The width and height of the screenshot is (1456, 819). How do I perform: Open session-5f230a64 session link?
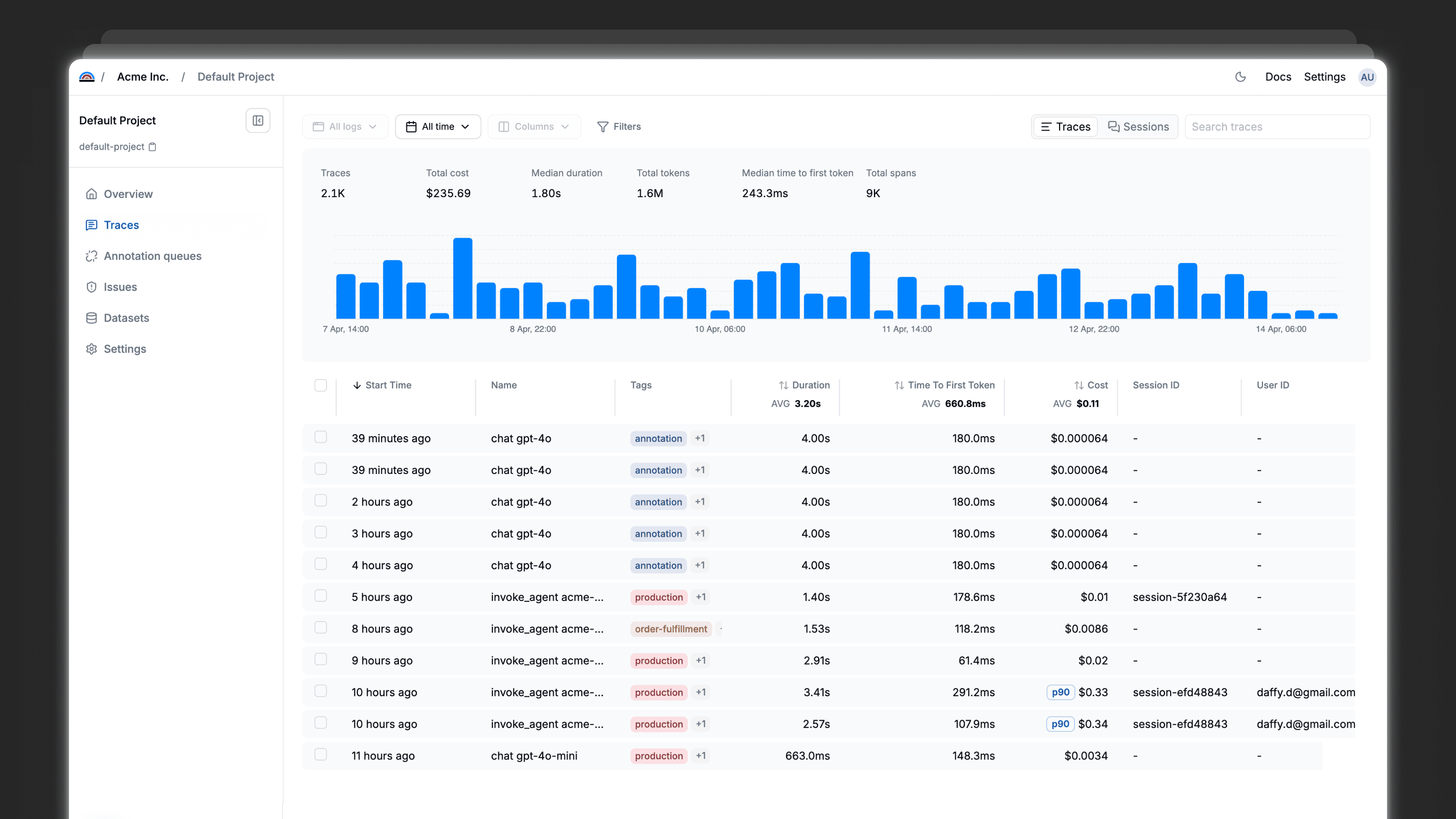[x=1180, y=597]
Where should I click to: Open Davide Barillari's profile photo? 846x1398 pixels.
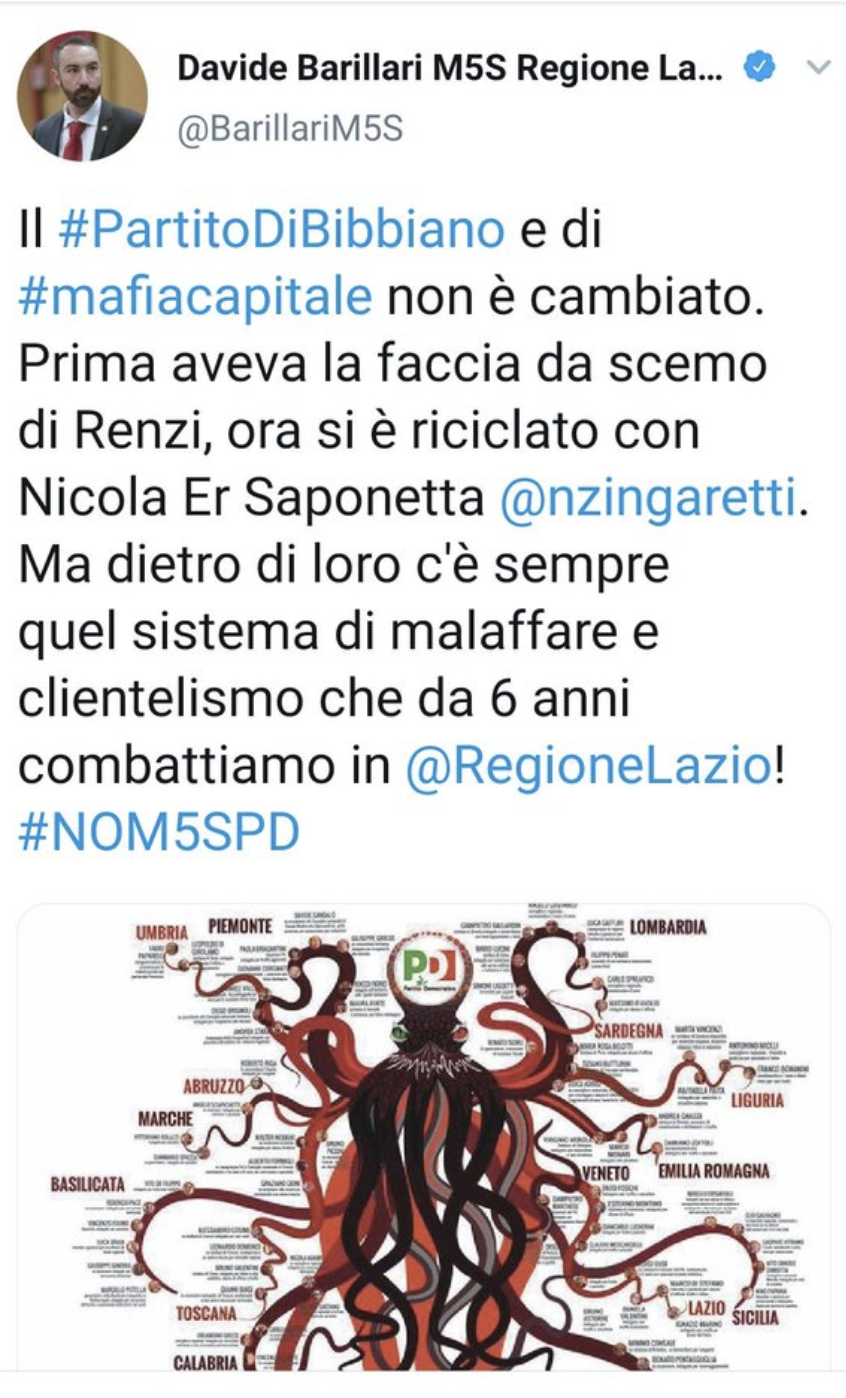[x=82, y=96]
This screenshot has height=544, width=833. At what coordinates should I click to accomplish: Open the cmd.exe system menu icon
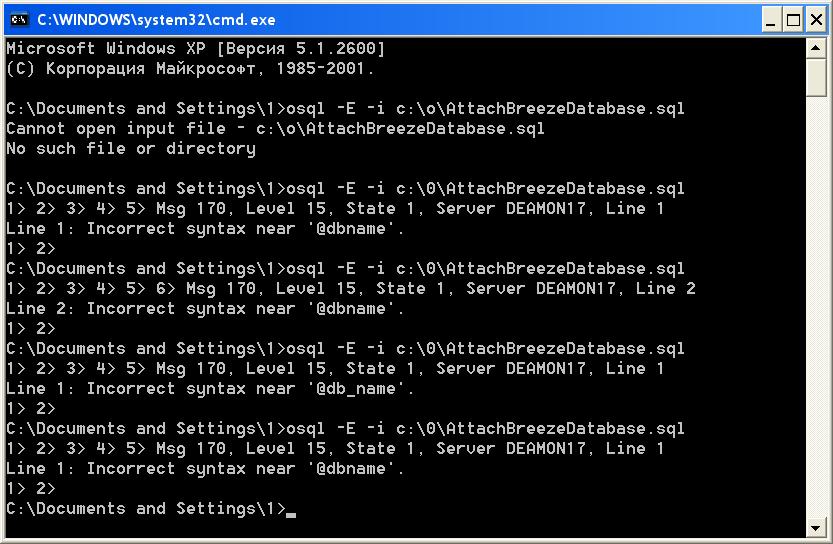19,20
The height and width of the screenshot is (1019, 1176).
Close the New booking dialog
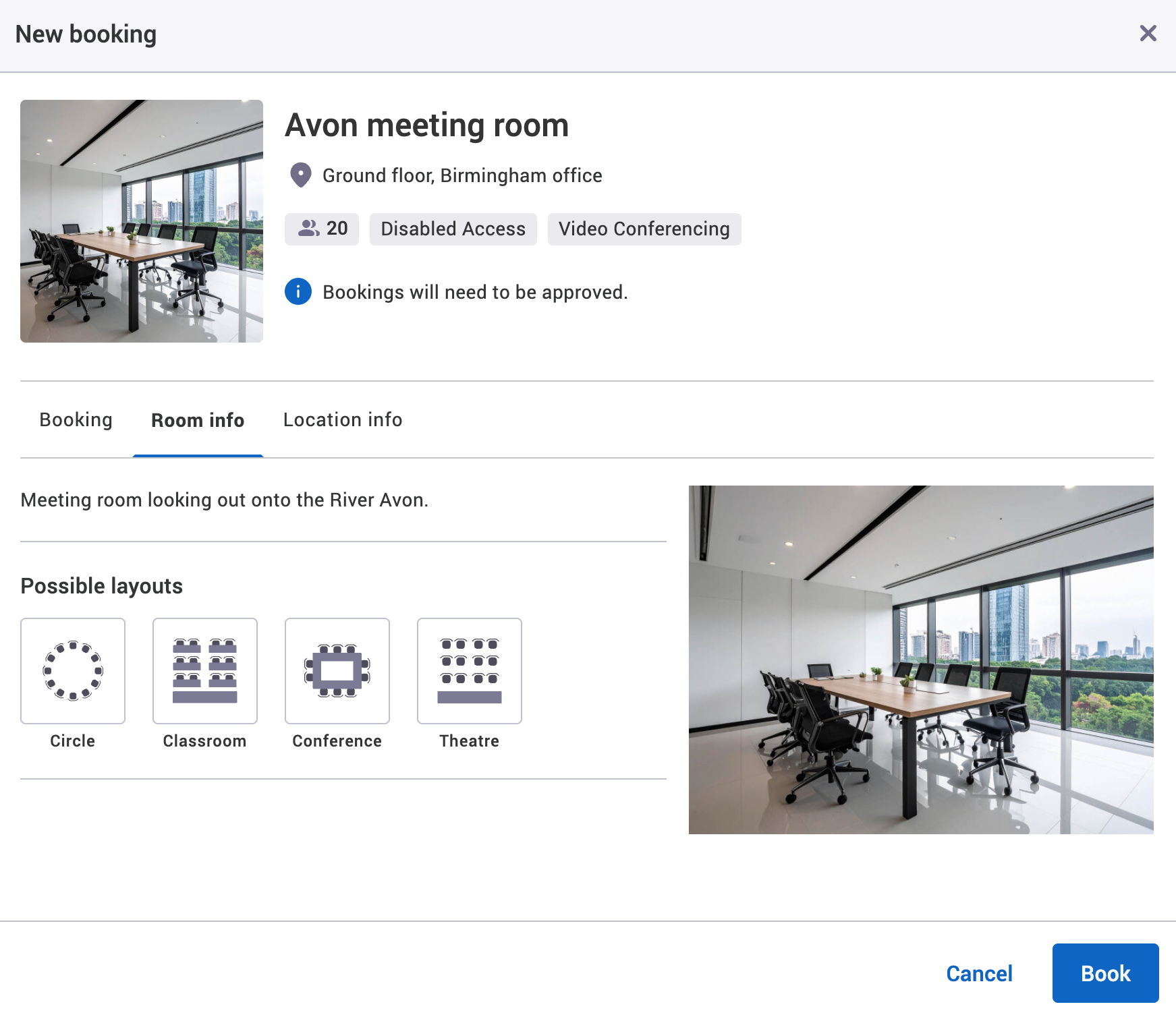[1148, 33]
****************
> **EXERCISE DETAILS**
Express these records as a two-column CSV with the headers request and coordinates, one row for each record. Put its text and its answer each in one quoted field, turn line breaks into spaces, and leave the pictures out.

> **EXERCISE OUTPUT**
request,coordinates
"The width and height of the screenshot is (1456, 819). How do I perform: Open session-5f230a64 session link?","[x=1180, y=597]"
"Where should I click to: Open Davide Barillari's profile photo? 846x1398 pixels.","[x=82, y=96]"
"This screenshot has height=544, width=833. At what coordinates should I click to accomplish: Open the cmd.exe system menu icon","19,20"
"The height and width of the screenshot is (1019, 1176). Close the New booking dialog","[1148, 33]"